一种沉浸式音频渲染方法及系统,该方法包括:针对待混合的多个扬声器播放的多路音频,获取各路音频的基于HOA的第一增益和基于VBAP的第二增益(S1);为各路音频配置混合权重,并根据混合权重确定第一增益和第二增益的权重系数(S2);根据第一增益、第二增益以及各自的权重系数,确定各路音频的混合增益,并通过混合增益完成多路音频的混音处理(S3)。该方法能够更精准地定位声源位置,从而满足中小型场馆现场沉浸式制作与播放的需求。

Description

一种沉浸式音频渲染方法及系统 技术领域
本申请涉及音频数据处理技术领域,特别涉及一种沉浸式音频渲染方法及系统。
背景技术
近年来,随着高清视频的不断发展,从2K到4K,甚至8K,还有伴随着虚拟现实VR、AR的发展,人们对音频的听觉要求也随之提高。人们已不再满足于流行多年的立体声、5.1、7.1等音响效果,开始追求更具有沉浸感、真实感的3D音效或沉浸式音效。目前,沉浸式音频处理主要基于通道(channel-basedaudio,CBA)、对象音频(object-basedaudio,OBA)和Ambisonics场景音频(scene-based audio,SBA)等技术进行处理,包含音频制作、编解码、打包以及渲染等技术。
具体地,Ambisonics利用球谐函数记录声场并驱动扬声器,具有严格的扬声器排布要求,能够在扬声器中心位置高质量重建原始声场。在渲染移动音源时,HOA(HigherOrderAmbisonics)会营造出更加流畅,平滑的听感。
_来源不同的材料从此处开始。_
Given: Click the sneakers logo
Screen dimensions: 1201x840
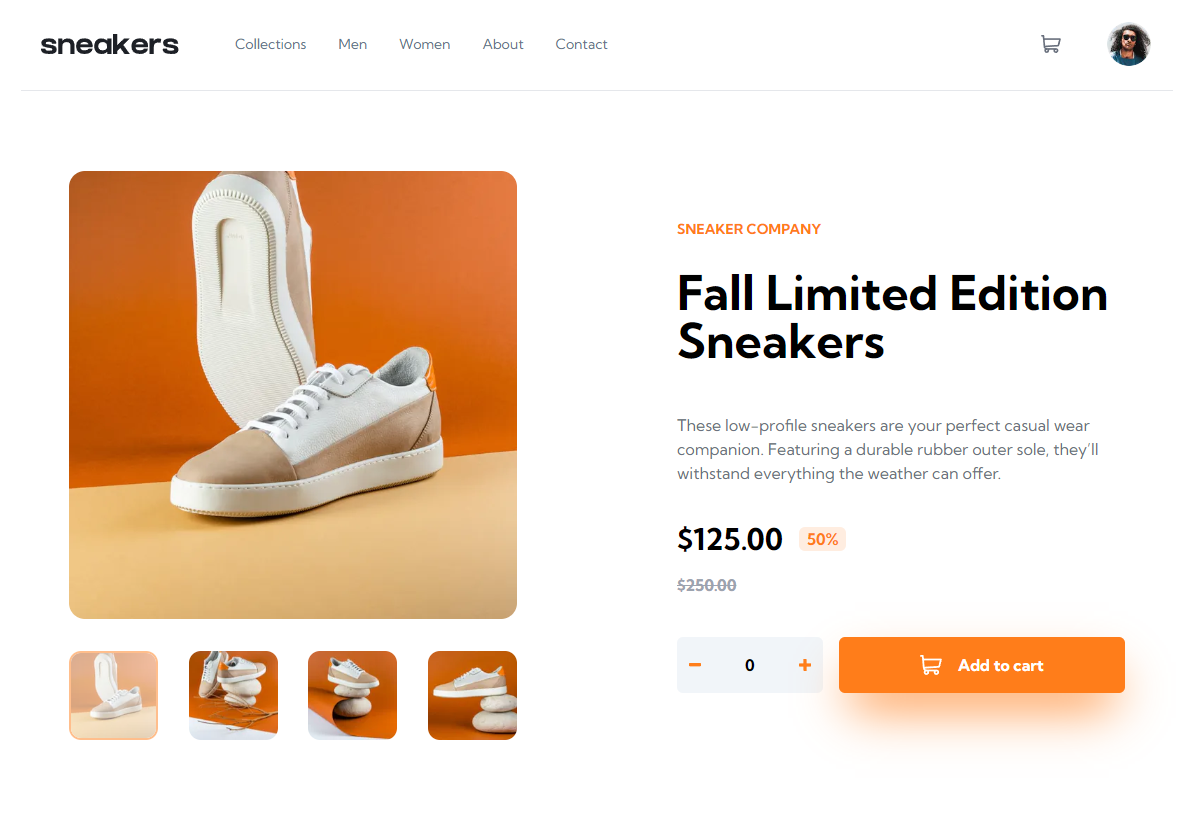Looking at the screenshot, I should coord(110,45).
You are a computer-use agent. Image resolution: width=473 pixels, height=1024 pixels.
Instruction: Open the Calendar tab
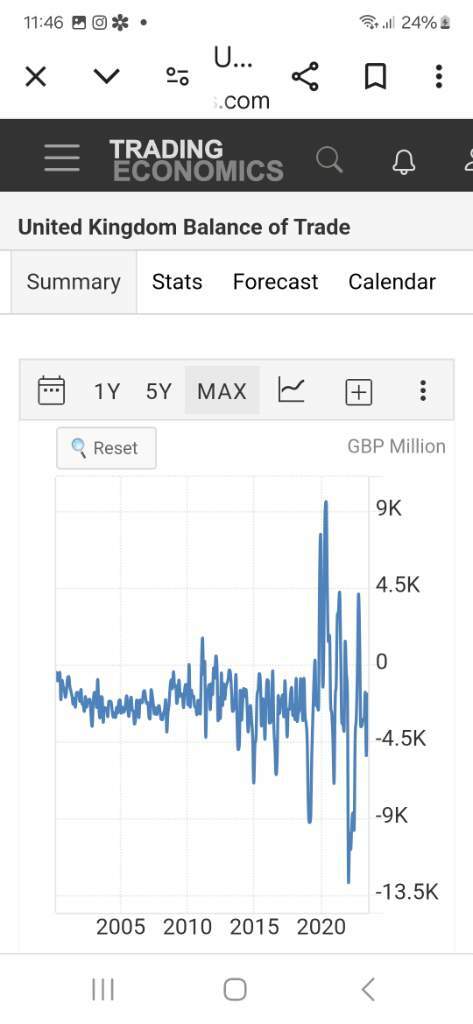coord(392,282)
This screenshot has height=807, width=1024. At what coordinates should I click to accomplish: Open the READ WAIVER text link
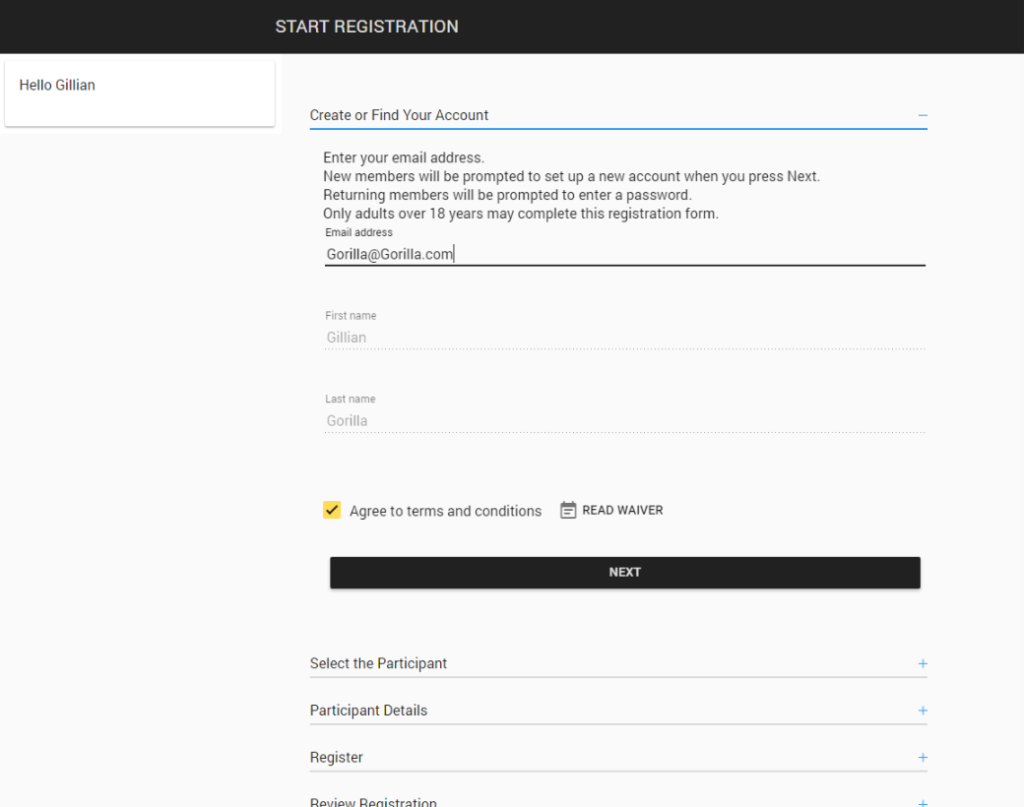point(622,510)
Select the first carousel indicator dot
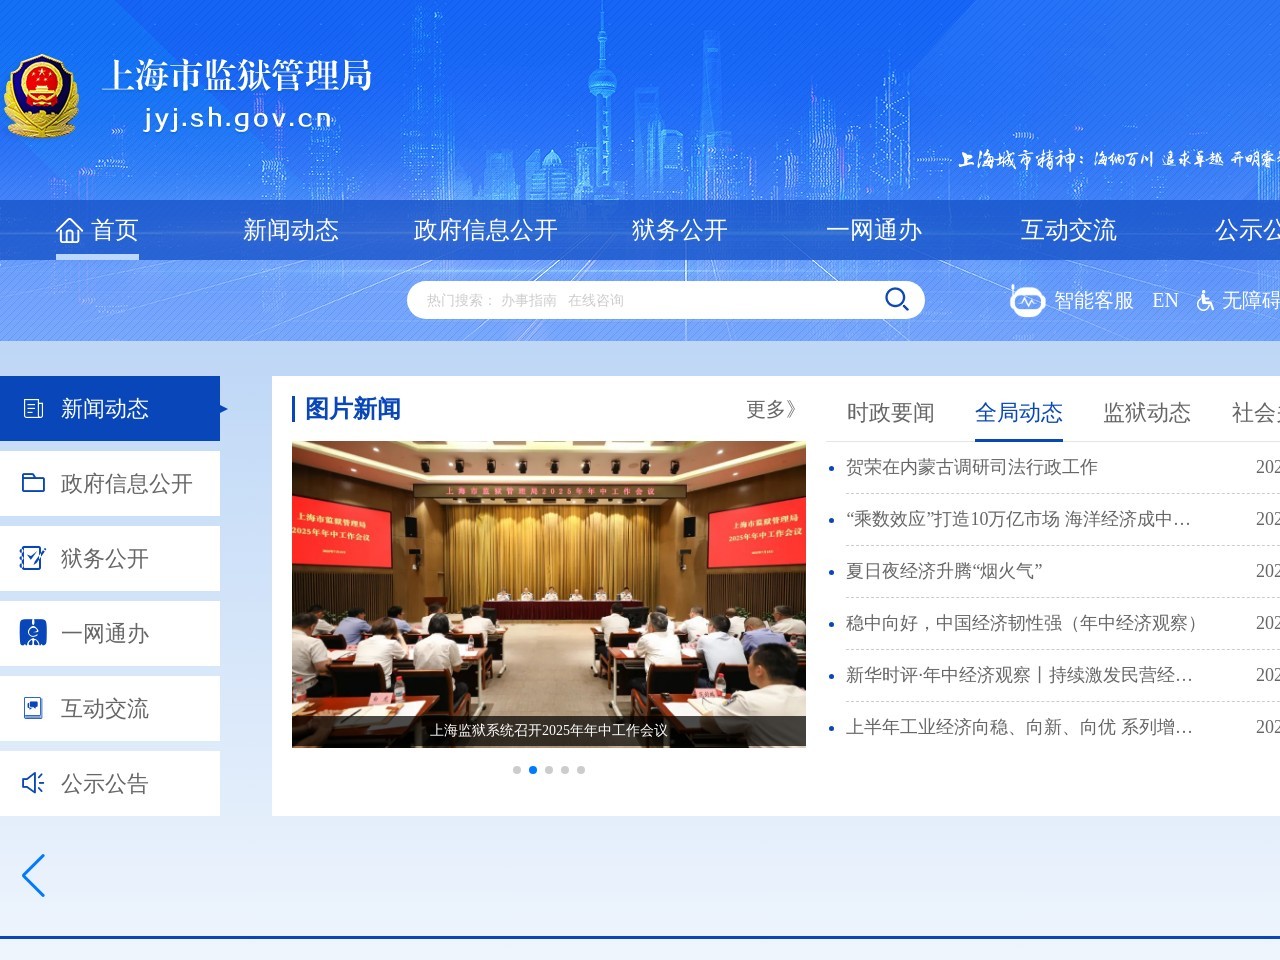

此外,幅度矢量合成(VectorBasedAmplitudePanning,VBAP)基于三维空间中的正弦法则,利用空间中3个临近的扬声器形成三维声音矢量,不会影响低频的双耳时间差(ITD)或者高频的频谱线索,对声音在三维空间中的定位更加精准。由于该算法简单,VBAP成为最常用的多声道三维音频处理技术。
然而,现有的沉浸式音频处理方法不能满足中小型场馆现场沉浸式制作与播放的需求,且HOA用一种中间格式来重建一个3D声场,但受限于采用的阶数,可能会带来高频线索的缺失,从而影响听者的定位的精准度;而VBAP在渲染移动音源时会产生跳跃,产生不连贯的空间声效果。
发明内容
本申请的目的在于提供一种沉浸式音频渲染方法及系统,能够更精准地定位声源位置,从而满足中小型场馆现场沉浸式制作与播放的需求。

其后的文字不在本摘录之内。